Doing violence to experience, though, has become the American way of historical fiction—or so I felt after watching Netflix’s blockbuster hit limited series The Queen’s Gambit, another chess-based story that takes place during the Cold War. Set from the mid-1950s to the late-1960s, the series follows a fictional chess prodigy, Beth Harmon (Anya Taylor-Joy), who arrives at a Kentucky orphanage at age nine after her mother’s death in a car accident. There she is introduced to the game by a forbidding but ultimately devoted janitor, Mr. Shaibel (Bill Camp), and to the tranquilizers that she becomes addicted to by the cold and repressive orphanage administration.
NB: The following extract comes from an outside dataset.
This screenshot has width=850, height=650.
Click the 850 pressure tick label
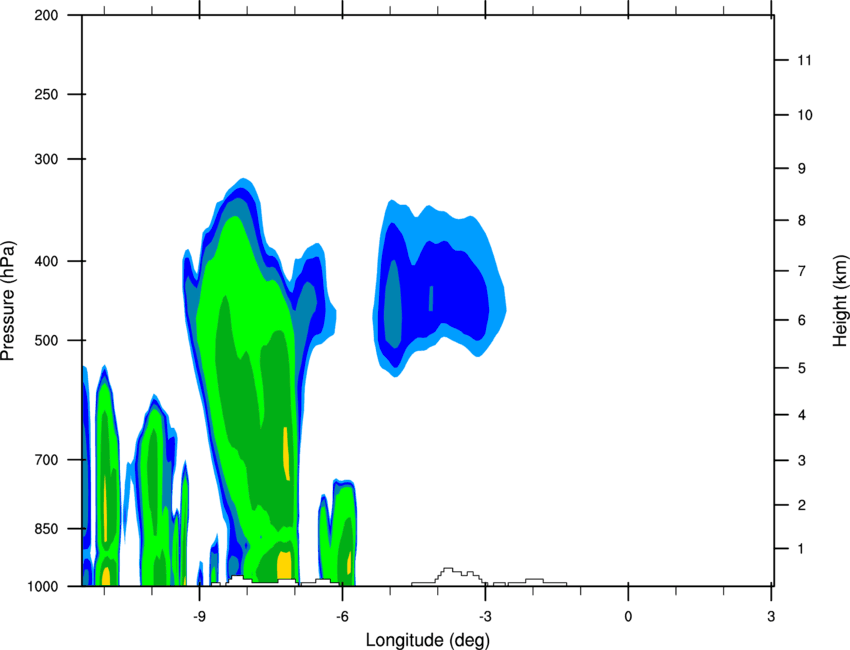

After being adopted by an unhappy couple (the husband abandons his wife almost immediately after the adoption is finalized), she breaks out with remarkable fanfare onto the circuit as the great female American chess hope, struggles with love and addiction, and ultimately triumphs over the Soviet antagonists that have loomed vaguely in the background for much of the series.
I would apologize for spoilers in the foregoing, but doing so would be especially superfluous in this case. Whatever draws audiences to The Queen’s Gambit, it is not the delight of surprise. The series gives the audience everything that Chess did not: a single protagonist to root for unequivocally; an extremely linear plot, with a predictable and escalating sequence of challenges for that protagonist to meet; and an ending that resolves all conflicts, such as they are, in a neat package, leaving the heroine not only champion of the world but completely self-actualized and free. If people believe that playing chess can give you all that, then perhaps it’s no surprise that sales of chess sets nearly doubled within three weeks of the series’ debut.
To be fair, COVID-19 is the likelier reason for that spike; jigsaw puzzle sales surged even more dramatically early in the pandemic. But it is clear that the series has struck a chord. The question is, why is this story resonating so strongly at this time? What is The Queen’s Gambit actually about?
Abstract Americans
One thing it definitely isn’t about is the Cold War. The American propaganda interest in defeating the Soviet Union is treated as at best a distraction; the only characters who care about it (an American diplomat and the emissaries of a Christian group who offer to pay Harmon’s way) are transparently odious figures whom the protagonist gets cheap points for ditching. The Soviets, meanwhile, are depicted primarily as fanatical chess fans, eager to embrace this young American woman for loving the game as they do. This isn’t just bien-pensant left-wingery; it’s part of a pervasive disinterest in actually capturing the feel, as opposed to the look, of an era. While The Queen’s Gambit has been much compared to Mad Men because of its production and costume design, these lack the meaning they held for the previous series, fundamentally concerned as it was with the use of beautiful surfaces as tools of repression. The Queen’s Gambit has copied Mad Men’s flat diction and sleek look, but they are empty signifiers, mere historical tourism.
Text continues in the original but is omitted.